▸ **Problem details**
In the entries below, count every line containing "refresh". Return the number and nothing else.

------ Records shown ------

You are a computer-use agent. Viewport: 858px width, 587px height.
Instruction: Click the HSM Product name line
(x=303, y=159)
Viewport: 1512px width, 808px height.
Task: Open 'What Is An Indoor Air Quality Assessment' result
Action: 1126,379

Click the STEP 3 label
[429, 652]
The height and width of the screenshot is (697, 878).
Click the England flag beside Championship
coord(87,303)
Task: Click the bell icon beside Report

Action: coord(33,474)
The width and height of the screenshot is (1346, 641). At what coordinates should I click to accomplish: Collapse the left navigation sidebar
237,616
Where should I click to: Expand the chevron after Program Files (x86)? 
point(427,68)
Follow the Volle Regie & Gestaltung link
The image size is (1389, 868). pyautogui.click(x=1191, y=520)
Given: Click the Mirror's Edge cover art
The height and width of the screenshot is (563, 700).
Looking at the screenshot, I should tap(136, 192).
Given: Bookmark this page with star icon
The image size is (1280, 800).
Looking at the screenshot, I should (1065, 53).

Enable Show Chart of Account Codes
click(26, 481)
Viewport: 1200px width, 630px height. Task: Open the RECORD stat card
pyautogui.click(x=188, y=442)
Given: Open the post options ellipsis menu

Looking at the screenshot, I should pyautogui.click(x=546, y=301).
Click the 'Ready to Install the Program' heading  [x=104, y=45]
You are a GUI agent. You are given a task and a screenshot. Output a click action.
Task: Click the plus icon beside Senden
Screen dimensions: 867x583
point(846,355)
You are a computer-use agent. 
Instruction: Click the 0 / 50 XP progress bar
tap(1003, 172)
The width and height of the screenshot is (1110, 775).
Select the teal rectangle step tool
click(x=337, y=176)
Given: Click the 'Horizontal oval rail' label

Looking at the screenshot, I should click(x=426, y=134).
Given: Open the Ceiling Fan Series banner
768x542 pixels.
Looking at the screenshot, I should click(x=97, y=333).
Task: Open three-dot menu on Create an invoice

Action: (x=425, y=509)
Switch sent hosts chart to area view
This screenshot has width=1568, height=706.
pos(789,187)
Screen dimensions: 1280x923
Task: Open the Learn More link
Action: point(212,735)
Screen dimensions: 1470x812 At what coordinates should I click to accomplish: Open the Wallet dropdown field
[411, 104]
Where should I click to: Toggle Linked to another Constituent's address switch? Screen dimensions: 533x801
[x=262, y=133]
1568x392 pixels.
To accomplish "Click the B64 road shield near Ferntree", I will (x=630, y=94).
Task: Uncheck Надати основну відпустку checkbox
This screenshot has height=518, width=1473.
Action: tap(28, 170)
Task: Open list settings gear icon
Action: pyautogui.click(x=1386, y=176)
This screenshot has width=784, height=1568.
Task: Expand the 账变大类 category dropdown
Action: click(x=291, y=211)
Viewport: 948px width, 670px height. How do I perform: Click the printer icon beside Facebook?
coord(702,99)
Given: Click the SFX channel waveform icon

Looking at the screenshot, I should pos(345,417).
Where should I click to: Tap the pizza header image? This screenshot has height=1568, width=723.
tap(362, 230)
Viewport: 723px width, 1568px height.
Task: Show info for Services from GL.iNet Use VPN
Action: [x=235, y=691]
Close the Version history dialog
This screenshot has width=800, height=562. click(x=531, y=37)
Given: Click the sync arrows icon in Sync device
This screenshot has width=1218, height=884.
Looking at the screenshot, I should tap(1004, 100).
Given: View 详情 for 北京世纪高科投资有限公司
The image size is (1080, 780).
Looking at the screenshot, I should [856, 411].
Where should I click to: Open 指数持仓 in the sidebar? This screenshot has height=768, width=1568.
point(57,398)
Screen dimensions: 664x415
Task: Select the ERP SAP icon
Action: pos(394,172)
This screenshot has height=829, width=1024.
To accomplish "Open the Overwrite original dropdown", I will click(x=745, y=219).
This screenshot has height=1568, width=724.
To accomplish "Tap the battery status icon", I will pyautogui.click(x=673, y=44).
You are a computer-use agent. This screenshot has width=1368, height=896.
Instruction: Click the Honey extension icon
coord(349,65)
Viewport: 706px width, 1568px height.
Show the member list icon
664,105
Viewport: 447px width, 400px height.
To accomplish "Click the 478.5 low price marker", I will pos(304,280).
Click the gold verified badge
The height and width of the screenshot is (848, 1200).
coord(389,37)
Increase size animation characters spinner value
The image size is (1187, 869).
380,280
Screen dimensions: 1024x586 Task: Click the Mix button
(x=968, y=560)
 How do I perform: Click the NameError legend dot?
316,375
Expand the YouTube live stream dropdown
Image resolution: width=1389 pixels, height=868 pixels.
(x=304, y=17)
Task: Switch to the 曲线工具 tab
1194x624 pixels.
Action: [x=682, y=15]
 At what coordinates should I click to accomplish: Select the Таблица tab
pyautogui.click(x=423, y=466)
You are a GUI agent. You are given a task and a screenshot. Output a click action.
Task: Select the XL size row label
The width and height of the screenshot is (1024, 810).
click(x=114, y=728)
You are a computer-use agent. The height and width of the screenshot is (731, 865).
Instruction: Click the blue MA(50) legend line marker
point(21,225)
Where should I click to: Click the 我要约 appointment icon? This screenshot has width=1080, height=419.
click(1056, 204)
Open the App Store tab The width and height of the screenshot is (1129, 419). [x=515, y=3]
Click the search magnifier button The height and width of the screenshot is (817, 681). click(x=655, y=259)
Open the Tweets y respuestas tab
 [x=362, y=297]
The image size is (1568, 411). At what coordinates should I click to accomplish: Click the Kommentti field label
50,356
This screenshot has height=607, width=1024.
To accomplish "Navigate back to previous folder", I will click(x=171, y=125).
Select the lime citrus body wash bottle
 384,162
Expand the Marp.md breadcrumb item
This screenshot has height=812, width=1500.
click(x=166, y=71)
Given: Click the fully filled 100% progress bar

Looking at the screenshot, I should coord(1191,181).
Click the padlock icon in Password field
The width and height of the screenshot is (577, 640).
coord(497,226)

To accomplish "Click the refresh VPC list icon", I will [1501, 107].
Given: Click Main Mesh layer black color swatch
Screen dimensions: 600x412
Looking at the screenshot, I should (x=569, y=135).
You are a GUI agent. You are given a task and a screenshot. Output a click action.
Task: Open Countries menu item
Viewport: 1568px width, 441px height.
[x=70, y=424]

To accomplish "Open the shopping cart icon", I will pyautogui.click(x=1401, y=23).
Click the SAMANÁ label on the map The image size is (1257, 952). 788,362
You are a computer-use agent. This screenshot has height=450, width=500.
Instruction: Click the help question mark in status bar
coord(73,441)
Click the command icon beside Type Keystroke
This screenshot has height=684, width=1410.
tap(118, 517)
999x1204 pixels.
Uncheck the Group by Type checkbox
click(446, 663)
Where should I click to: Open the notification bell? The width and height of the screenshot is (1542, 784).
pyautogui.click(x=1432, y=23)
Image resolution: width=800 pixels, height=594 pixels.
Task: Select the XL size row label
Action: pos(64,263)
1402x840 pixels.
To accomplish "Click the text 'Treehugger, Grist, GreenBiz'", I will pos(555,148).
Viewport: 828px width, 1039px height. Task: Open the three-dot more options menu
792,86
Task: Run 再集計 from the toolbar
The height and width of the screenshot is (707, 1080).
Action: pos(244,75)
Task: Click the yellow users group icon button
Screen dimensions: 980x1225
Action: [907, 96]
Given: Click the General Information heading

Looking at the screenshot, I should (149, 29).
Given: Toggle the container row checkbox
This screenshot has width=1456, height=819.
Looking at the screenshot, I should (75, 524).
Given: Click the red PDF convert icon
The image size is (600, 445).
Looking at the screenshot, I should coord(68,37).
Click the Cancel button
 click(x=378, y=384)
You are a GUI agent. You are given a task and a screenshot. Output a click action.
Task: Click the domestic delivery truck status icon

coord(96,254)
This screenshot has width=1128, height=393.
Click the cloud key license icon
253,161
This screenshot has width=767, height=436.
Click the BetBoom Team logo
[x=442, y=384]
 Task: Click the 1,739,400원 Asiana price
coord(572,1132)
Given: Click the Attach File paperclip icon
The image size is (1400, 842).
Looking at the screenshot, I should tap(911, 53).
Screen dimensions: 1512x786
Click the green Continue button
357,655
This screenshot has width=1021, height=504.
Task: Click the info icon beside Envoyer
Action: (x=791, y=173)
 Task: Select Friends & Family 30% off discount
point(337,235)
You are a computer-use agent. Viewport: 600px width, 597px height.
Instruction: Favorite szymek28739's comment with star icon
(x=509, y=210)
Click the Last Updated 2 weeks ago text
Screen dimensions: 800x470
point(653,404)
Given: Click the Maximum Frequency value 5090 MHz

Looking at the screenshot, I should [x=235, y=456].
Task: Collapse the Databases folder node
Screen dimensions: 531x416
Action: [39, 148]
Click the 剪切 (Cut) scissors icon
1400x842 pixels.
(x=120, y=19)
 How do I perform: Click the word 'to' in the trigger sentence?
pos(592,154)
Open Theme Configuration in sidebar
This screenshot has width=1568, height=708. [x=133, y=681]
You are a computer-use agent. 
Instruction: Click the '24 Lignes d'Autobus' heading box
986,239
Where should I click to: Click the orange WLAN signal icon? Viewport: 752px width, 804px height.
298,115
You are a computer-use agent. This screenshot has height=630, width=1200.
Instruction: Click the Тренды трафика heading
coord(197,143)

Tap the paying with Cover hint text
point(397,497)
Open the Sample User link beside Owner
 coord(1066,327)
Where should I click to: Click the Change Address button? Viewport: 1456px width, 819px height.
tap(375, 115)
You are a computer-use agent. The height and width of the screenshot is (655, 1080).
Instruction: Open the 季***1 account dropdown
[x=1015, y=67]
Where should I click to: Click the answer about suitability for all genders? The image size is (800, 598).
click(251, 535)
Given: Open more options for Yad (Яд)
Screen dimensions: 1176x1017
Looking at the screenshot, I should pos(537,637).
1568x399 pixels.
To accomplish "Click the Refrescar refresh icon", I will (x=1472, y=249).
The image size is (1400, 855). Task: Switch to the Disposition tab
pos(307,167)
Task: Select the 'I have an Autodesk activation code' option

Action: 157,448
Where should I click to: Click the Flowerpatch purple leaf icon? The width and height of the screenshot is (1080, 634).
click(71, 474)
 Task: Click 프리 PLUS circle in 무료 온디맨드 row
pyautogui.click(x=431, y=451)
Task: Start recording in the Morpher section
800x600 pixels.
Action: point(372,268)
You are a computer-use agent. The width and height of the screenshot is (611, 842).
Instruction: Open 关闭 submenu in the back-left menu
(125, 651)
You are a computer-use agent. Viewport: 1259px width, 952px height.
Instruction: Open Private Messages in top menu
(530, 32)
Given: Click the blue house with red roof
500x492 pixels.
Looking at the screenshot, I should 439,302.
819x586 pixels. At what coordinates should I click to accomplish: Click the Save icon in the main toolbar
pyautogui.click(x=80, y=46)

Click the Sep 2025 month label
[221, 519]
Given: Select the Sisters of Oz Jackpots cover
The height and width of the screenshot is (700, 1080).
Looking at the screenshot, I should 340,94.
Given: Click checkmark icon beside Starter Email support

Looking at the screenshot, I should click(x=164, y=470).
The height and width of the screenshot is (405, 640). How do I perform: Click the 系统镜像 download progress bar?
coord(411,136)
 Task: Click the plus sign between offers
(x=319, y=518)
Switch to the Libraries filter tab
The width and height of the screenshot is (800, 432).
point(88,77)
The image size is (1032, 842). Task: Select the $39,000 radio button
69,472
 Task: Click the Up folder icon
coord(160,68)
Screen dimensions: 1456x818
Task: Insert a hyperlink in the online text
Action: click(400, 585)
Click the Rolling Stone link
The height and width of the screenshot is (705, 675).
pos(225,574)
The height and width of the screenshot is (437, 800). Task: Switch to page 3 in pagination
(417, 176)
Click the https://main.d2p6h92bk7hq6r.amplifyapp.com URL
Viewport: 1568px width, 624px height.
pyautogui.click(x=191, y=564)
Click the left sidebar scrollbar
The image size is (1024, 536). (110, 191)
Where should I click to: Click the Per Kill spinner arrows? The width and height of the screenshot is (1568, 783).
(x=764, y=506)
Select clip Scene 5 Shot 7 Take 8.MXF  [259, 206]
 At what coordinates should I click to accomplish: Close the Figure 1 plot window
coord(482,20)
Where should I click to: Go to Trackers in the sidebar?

------

▸ **Exercise response**
2